Chronic co-infections by HBV and its satellite virus HDV are associated with a high risk of progression to cirrhosis and liver cancer, and therapeutic options for achieving a cure are still unsatisfactory. HBs is the main surface glycoprotein of both viruses, and is also massively secreted by infected hepatocytes in the form of empty subviral particles which suppress the host immune responses. This makes HBs an attractive target to develop therapeutic strategies. Here, we took advantage of the known interaction between the Large form HDV antigen (HDAg-L) and the small form of HBs (S-HBs) to develop a non-infectious, minimalistic reporter assay for the assembly and secretion of HDV particles. By screening the existing pharmacopeia for drugs that could interfere with S-HBs and HDAg-L co-secretion, we found that ritonavir and other Cytochrome P450 inhibitors affect the biogenesis of HBs and impair the production of infectious HDV virions. Mechanistically, we established that these drugs induce oxidative stress which dysregulates disulfide bond formation in the endoplasmic reticulum. As a consequence, the production of HBs, which depends on a dense network of disulfide bonds, is markedly affected as evidenced by an abnormal glycosylation profile, altered antigenic properties, and a poor expression of the largest form of HBs (L-HBs) which is essential to virus entry into target cells.

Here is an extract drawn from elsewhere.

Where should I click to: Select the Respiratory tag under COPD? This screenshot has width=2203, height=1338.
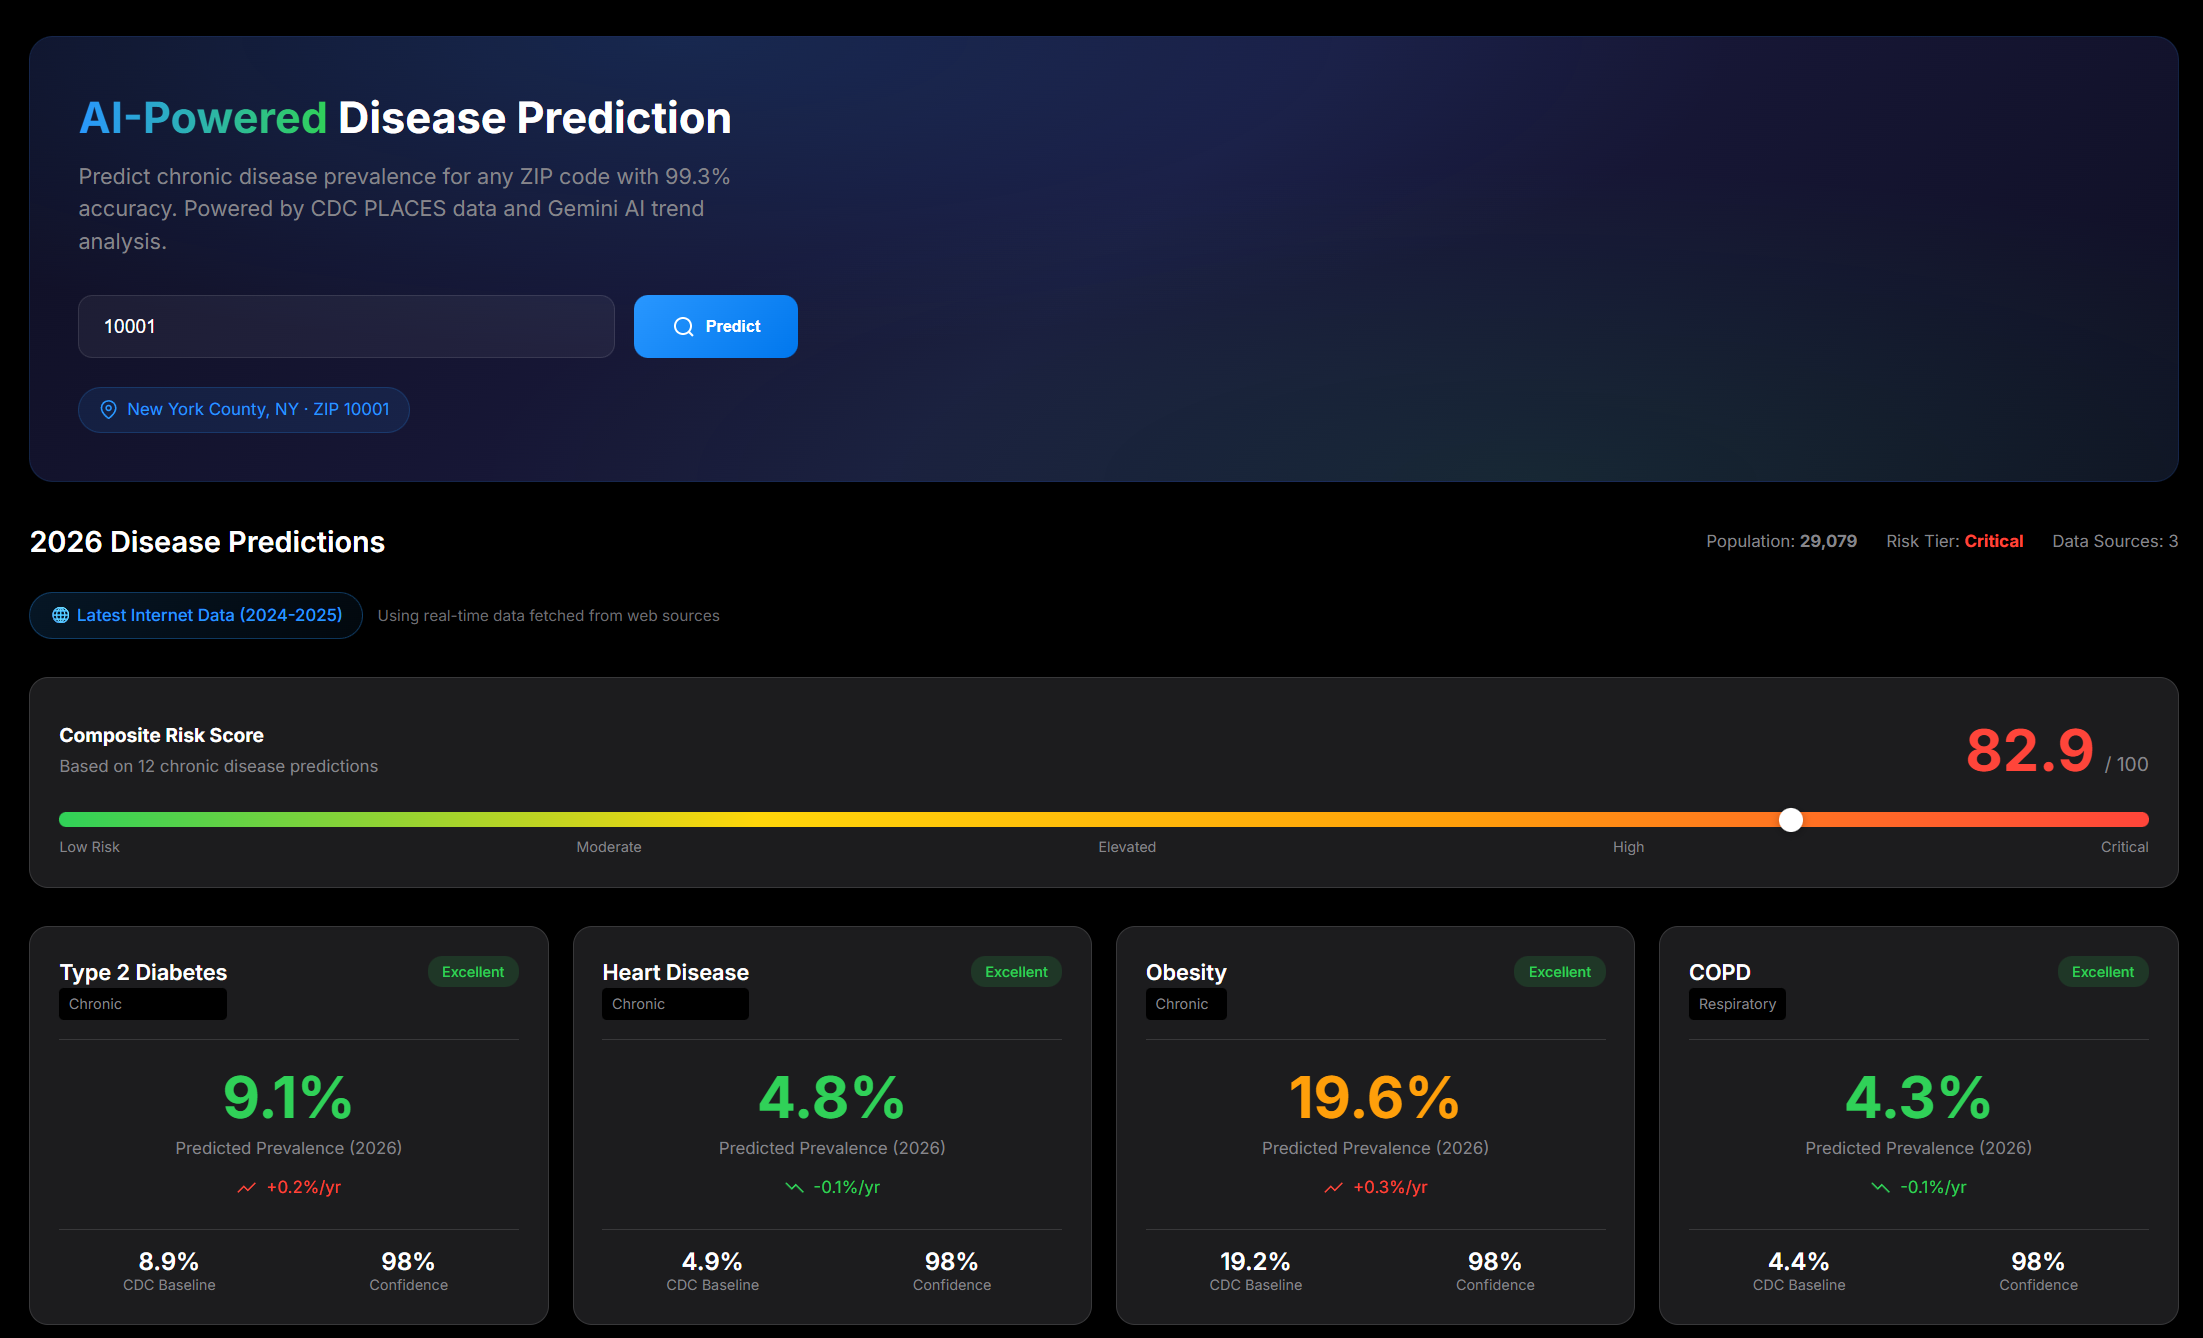point(1736,1004)
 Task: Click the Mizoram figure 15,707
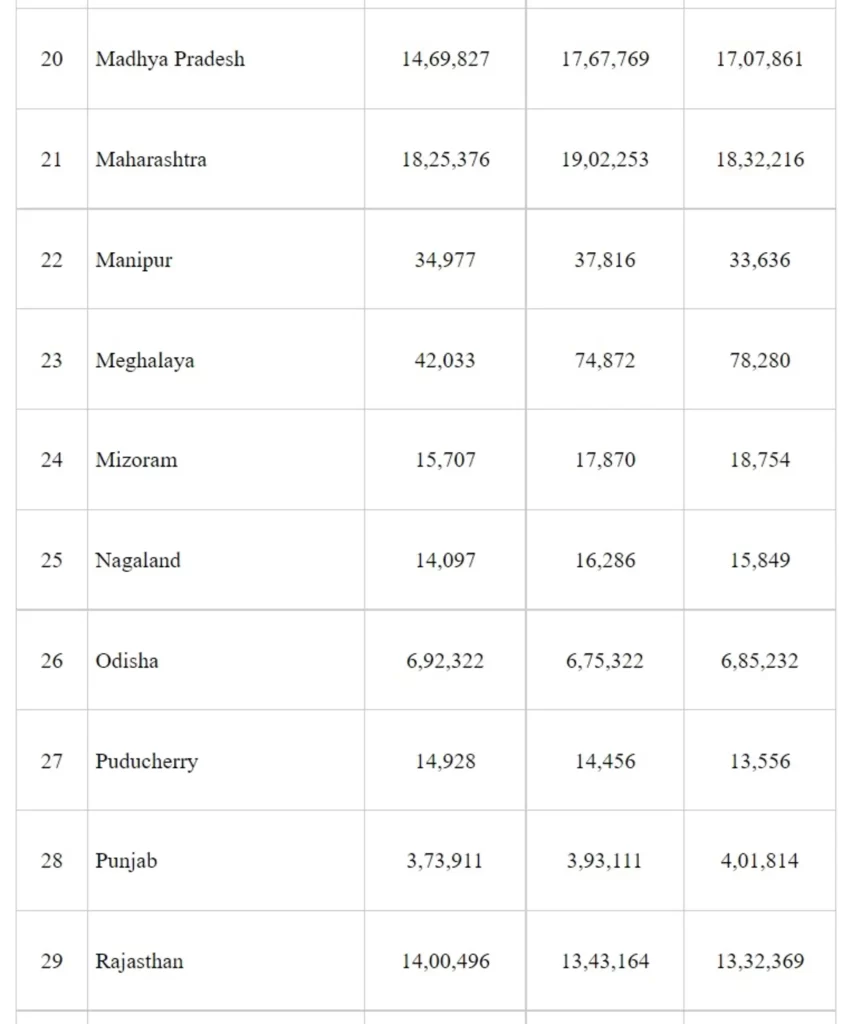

This is associated with induction of the unfolded protein response, with the upregulation of CHOP/DDIT3 and key enzymes involved in the synthesis of the reducing metabolite glutathione (PHGDH, SHMT2, MTHFD2). Overall, our results indicate that alterations in redox homeostasis significantly impact HBs biogenesis, and reveal a druggable pathway that could be exploited to eliminate HDV in chronically infected patients. IMPACT AND IMPLICATIONSMore effective therapies are still needed to achieve a functional cure in patients chronically co-infected by HBV and HDV. In this study, we discovered that ritonavir, along with other cytochrome P450 inhibitors, can affect the production of infectious HDV particles in human hepatocyte cultures. Mechanistically, ritonavir induces oxidative stress and the unfolded protein response in the endoplasmic reticulum, thereby altering the biogenesis of HBs, the surface glycoprotein of both viruses. This work highlights the potential benefit and mechanism of action of ritonavir and related molecules in the treatment of co-infected patients.